MCLE Opinion 18-Law Firm Sponsored Courses and Programs

The MCLE Board has observed an increasing trend in the number of courses and programs submitted for accreditation by law firms. Some of these courses and programs are directed to firm attorneys and some are directed at a client audience. Such courses and programs (hereinafter referred to as "Law Firm Programs") must have the primary objective of increasing an attendee's professional competence and skills as an attorney, rather than instructing the attendee in the internal policies and procedures of the law firm or to market the firm's capabilities to clients. The Board further will examine the attendee counts to determine whether the program is focused at an attorney or non-attorney audience. For all such Law Firm Programs, the sponsor must submit an accurate count of attorney attendees and non-attorney attendees.  

In determining whether law firm sponsored courses and programs will be accredited, consideration will be given to the following factors:

1.   Where the Law Firm Program is taught in-house, whether the purpose of the course focuses on education of attorneys in an area of substantive law, professionalism or ethics or whether the course focuses on teaching attendees the firm's particular internal policies and procedures.

2.   Where the Law Firm Program is taught in-house, whether the presentation is directed to an attorney audience or a non-attorney audience (i.e, paralegals, legal assistants, secretaries). The Board will examine the attendance count in evaluating this factor.

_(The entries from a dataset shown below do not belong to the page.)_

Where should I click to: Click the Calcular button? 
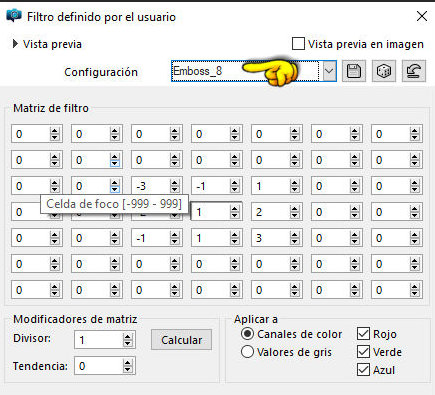point(181,340)
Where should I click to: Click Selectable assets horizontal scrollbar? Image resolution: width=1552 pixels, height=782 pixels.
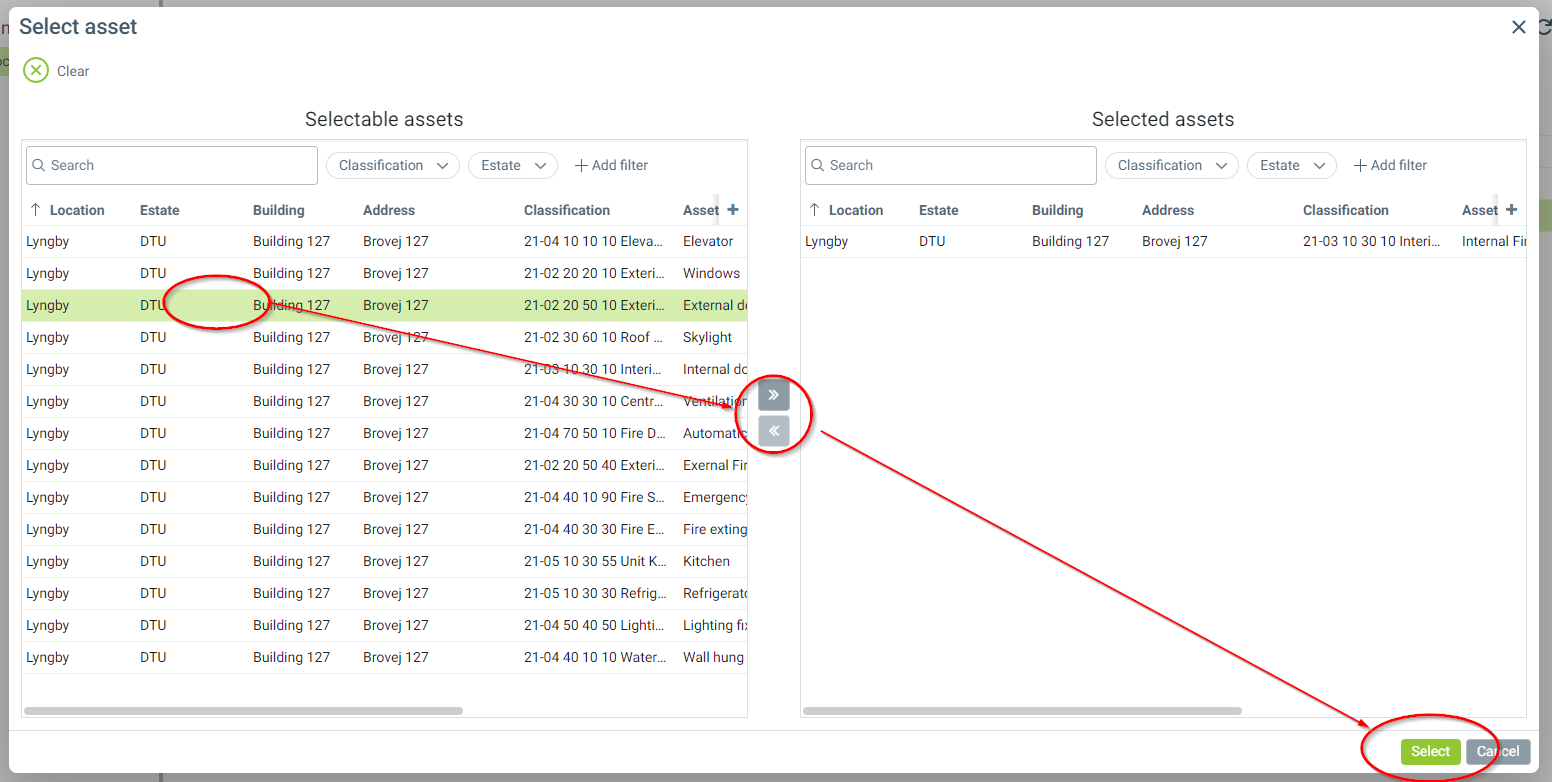243,711
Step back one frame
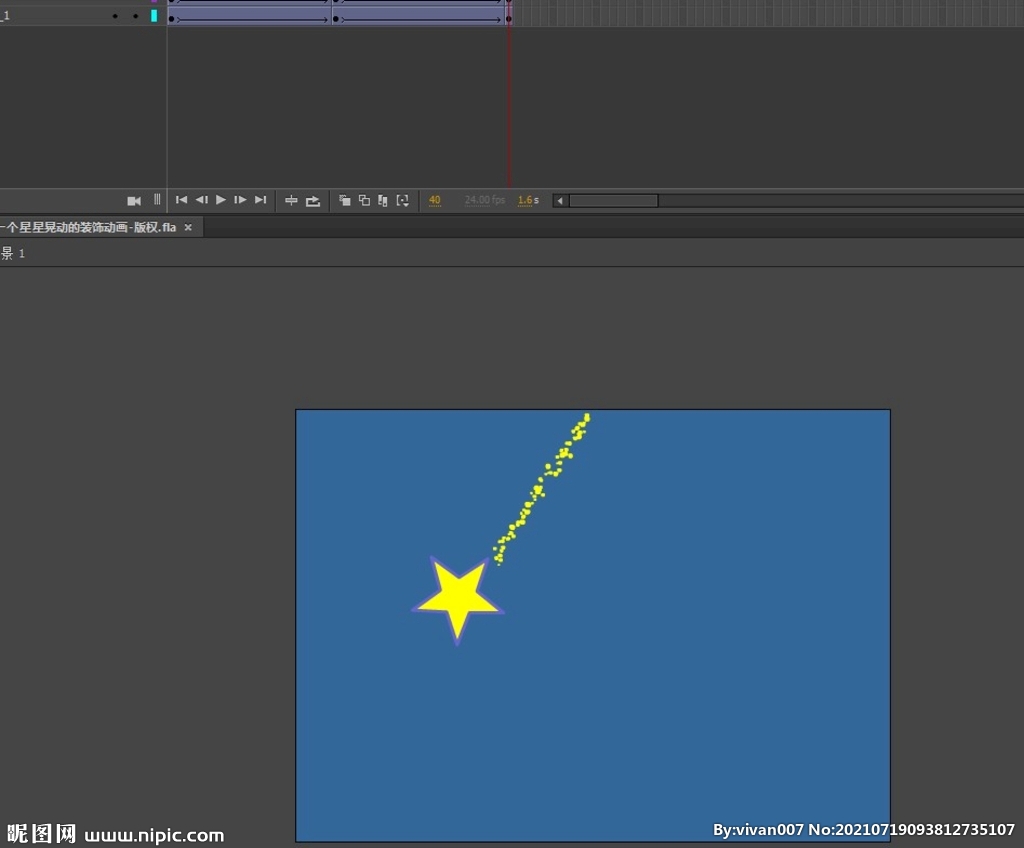1024x848 pixels. [202, 200]
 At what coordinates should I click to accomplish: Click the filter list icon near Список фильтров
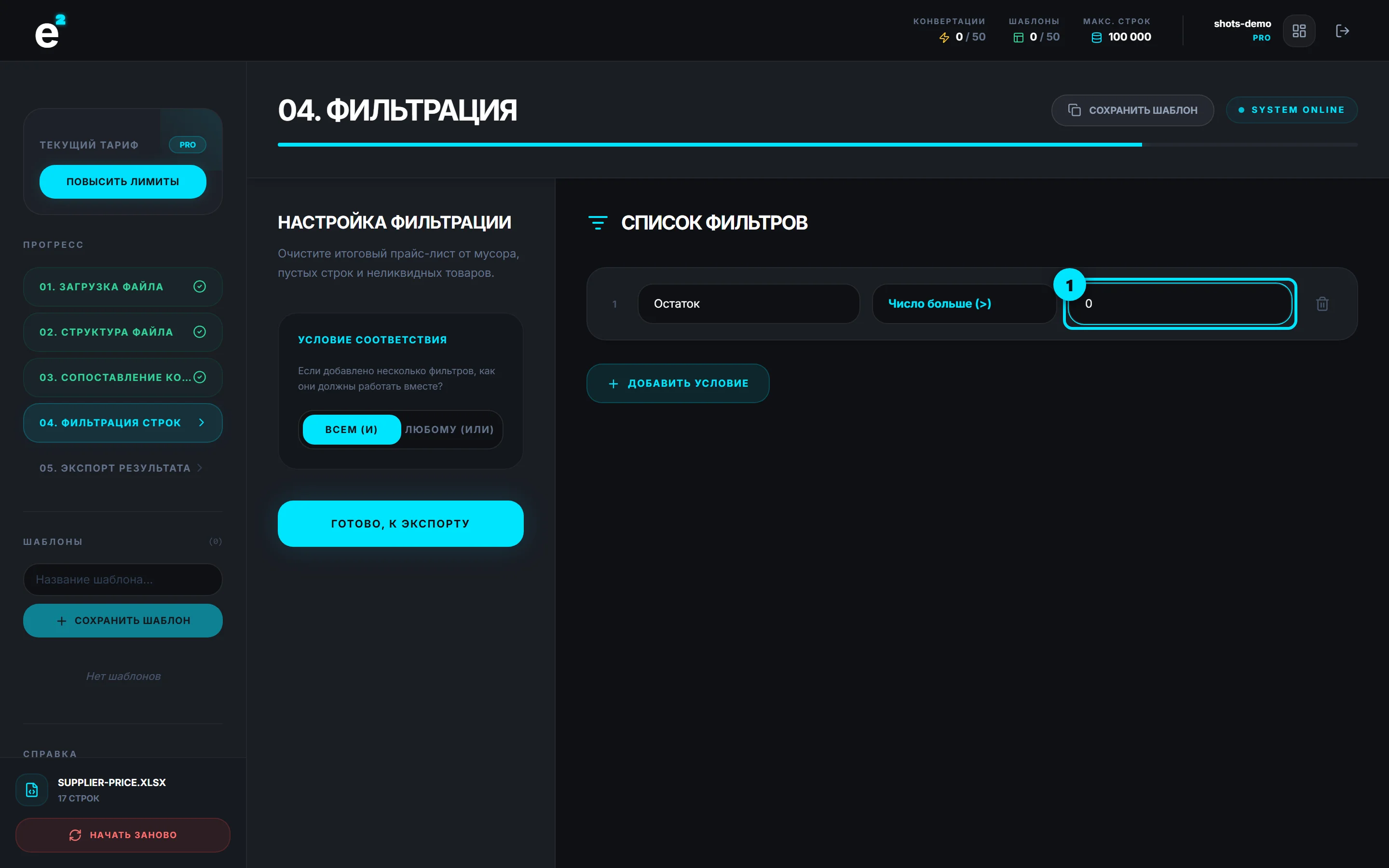[x=598, y=223]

3.   Where the Law Firm Program is taught by Law Firm attorneys and directed at a client audience, whether the purpose of the course focuses on education of attorneys in an area of substantive law, professionalism or ethics or whether the course focuses on marketing the Law Firm and the Firm's attorneys to clients.  

4.   Where the Law Firm Program is taught by Law Firm attorneys and directed at a client audience, whether the presentation is directed to an attorney audience or a non-attorney audience. For example, an annual law firm sponsored employment law update seminar focused at an attorney-only audience, which otherwise meets the Board's regulations, would be approved.  

5.    Typically, teaching credit will not be given where the presentation is primarily directed to a client or potential client audience, or is done in the ordinary course of the practice of law.


The MCLE Board will weigh the factors above to determine whether the Law Firm Program should be accredited. Law Firm applications must accurately report the audience for each program including the number of firm attorneys, attorney clients or potential clients and non-attorneys. The burden of demonstrating that a Law Firm Program qualifies for accreditation shall be upon the Law Firm Program sponsor or the individual attendee seeking accreditation.  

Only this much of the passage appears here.